In early 2008 I started working on a Haskell embedded domain-specific language for authoring text adventure games. It didn’t get all that far since I didn’t know a whole lot about either text adventure games or Haskell. But I think there were some interesting ideas there: the most fundamental interesting idea is that everything is done with continuations, so you are not tied down to working within any particular framework. Although the library provides combinators for working within a default “standard text adventure” framework (with locations, objects, an inventory, movement…) you are free to insert arbitrary Haskell at any point, say if you wanted to stick some little mini-game in the middle of your text adventure game, or whatever.
It has become apparent that I am never going to pick it up again, but it would be a shame to just let it rot on my hard drive. So I’ve made the darcs repo publicly available, licensed under a Creative Commons CC0 license. If you are at all interested feel free to fork off your own copy and play around with it (your copy, of course, does not have to be public domain). I guarantee it will not compile but it probably wouldn’t be that hard to get it working again.

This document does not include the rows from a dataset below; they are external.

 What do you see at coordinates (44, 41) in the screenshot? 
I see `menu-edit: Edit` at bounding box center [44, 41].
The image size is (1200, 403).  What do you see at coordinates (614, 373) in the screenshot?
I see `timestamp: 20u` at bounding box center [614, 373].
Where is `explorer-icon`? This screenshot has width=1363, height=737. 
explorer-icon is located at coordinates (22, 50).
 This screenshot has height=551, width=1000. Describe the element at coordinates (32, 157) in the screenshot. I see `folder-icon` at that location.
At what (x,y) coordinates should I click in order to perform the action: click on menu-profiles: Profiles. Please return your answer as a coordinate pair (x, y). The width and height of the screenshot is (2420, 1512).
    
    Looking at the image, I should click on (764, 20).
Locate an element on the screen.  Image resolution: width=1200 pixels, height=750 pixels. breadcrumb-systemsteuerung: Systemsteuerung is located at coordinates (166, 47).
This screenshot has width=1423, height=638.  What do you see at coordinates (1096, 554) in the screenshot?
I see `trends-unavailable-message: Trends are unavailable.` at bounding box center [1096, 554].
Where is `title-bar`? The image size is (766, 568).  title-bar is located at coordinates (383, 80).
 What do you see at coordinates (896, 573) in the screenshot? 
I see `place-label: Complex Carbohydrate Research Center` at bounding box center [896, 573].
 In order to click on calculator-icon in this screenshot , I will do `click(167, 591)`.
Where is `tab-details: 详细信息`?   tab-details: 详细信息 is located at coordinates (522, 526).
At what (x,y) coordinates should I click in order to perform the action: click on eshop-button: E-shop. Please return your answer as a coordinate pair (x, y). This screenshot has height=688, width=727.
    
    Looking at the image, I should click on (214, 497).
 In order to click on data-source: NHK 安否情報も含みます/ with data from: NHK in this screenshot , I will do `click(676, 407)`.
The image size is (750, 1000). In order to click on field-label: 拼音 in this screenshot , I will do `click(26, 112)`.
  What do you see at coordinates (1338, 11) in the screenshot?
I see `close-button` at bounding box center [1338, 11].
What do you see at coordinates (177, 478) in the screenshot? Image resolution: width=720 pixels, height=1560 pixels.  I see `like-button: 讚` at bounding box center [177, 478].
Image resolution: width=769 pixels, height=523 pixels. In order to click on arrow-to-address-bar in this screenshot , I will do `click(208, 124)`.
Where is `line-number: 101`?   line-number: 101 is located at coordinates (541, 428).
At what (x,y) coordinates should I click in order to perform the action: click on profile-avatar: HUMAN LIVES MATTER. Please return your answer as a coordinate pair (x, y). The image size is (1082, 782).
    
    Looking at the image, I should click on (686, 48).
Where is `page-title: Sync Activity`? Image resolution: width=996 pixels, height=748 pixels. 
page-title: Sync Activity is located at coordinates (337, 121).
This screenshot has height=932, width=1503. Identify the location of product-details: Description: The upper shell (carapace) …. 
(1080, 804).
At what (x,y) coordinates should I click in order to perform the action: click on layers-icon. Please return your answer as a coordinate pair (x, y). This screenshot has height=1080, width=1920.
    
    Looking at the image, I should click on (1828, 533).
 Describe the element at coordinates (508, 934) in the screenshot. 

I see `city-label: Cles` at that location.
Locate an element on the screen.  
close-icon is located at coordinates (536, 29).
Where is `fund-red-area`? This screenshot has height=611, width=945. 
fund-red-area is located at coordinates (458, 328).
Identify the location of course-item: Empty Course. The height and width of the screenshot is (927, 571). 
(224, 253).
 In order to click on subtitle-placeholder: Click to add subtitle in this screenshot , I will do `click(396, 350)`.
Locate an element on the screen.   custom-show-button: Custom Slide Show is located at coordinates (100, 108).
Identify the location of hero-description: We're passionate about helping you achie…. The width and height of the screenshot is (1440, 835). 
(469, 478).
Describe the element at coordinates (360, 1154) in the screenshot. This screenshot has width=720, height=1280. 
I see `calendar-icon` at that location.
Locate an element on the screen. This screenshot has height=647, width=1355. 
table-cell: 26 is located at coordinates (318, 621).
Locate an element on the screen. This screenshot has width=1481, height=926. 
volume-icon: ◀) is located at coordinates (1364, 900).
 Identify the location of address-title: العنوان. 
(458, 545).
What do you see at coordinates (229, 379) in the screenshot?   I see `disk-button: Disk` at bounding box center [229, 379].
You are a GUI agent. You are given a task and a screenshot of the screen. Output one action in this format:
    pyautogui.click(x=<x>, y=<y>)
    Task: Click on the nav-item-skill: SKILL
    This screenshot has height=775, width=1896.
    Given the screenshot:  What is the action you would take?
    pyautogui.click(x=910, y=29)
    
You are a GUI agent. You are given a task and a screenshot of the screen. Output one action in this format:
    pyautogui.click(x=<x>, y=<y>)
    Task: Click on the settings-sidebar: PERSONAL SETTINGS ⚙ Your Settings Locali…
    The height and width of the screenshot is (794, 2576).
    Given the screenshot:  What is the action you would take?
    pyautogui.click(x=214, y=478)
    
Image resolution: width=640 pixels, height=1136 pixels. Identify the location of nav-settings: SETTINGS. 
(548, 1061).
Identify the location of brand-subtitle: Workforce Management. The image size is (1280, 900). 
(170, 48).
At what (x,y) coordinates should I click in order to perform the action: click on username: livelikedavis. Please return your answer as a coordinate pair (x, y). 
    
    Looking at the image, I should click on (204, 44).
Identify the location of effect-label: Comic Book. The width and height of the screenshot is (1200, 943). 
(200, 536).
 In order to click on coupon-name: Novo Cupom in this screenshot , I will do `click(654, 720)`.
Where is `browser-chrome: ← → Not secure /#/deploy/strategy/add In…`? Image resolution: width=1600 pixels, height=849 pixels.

Hi Brent- I’ve wanted to play with something like this myself, so thanks for dusting off the bits sitting on your hard drive! :)
One thing I’d like to suggest, though, is that you release the code under a CC0 license rather than just abandoning it into the public domain which means at actually has no license at all and since the concept of the “public domain” varies so widely in an international context– so if someone from another country wanted to use your code there may be legal ambiguity.
Here’s some further info if you’re interested:
An excerpt from the FSF:
A podcast from the Software Freedom Law Center about the public domain.
And the CC0 license itself.
Hi Aaron, thanks for the suggestion! I’ve done so. I’m a big fan of Creative Commons and didn’t actually know about CC0.
It actually compiles just fine, aside from having a dependency on something that doesn’t! And even there, the issues were minor. If anyone wants to play with it, here’s a copy that should build as-is, give or take: https://github.com/isomorphism/hsadventure
What are you using for the graphics? I can’t get ncurses and other ascii libraries to work across Mac, Windows, and Linux at the same time.
No graphics, just text! I think it uses readline but that could obviously be swapped out for something like editline or haskeline.